* [WORK REQUEST]
Please find every line in the entries below that contains the string "will", and copy it.
Start of Block
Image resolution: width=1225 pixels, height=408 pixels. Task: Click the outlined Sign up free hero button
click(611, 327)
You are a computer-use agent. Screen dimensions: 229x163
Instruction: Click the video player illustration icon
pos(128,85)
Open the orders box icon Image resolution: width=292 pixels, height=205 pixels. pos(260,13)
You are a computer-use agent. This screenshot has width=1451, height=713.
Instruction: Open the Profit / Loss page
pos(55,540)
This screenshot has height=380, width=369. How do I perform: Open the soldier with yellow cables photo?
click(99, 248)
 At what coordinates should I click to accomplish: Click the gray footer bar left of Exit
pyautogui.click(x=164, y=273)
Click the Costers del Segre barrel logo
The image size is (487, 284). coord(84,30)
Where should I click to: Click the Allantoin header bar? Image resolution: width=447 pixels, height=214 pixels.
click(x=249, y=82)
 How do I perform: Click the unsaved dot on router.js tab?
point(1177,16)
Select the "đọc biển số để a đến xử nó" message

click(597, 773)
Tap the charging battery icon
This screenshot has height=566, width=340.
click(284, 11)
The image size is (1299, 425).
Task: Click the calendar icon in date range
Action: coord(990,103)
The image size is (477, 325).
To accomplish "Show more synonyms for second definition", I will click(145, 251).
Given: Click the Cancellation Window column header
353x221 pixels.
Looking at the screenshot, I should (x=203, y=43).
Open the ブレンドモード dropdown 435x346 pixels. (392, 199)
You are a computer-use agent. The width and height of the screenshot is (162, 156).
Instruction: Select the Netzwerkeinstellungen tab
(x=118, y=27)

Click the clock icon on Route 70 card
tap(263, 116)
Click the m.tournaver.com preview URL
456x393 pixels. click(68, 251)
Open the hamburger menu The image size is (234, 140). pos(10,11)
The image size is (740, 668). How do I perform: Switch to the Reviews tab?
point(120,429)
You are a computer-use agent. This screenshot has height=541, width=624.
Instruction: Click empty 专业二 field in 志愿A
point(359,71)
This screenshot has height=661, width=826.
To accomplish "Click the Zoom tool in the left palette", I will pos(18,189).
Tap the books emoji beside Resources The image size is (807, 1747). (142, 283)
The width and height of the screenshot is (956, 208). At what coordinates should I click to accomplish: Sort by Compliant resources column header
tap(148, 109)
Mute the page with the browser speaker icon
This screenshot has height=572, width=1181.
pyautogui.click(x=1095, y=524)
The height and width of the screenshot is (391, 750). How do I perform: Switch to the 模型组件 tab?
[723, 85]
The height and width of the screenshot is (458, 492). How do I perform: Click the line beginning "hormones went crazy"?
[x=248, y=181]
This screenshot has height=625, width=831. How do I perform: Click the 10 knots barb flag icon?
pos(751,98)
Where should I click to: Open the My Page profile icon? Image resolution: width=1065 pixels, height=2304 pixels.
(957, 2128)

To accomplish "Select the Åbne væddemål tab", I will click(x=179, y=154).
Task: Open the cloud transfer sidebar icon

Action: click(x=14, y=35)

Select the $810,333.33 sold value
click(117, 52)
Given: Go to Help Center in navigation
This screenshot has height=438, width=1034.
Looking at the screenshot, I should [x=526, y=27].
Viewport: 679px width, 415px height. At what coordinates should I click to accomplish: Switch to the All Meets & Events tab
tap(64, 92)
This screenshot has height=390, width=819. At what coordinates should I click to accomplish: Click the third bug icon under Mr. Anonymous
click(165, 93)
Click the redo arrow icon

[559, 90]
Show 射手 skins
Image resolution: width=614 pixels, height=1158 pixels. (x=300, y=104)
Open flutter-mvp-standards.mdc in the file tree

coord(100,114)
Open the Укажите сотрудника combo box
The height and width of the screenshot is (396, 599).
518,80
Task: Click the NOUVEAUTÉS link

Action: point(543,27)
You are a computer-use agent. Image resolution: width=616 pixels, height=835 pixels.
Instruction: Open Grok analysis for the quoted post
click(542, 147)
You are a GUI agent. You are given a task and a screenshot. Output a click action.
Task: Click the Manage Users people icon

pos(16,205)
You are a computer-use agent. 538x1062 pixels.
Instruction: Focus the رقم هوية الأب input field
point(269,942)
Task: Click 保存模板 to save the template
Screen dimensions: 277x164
End of Block
* [ANSWER SPACE]
To accomplish "Show more synonyms for second definition", I will click(145, 251).
To accomplish "Click the Zoom tool in the left palette", I will pos(18,189).
To accomplish "Select the Åbne væddemål tab", I will click(x=179, y=154).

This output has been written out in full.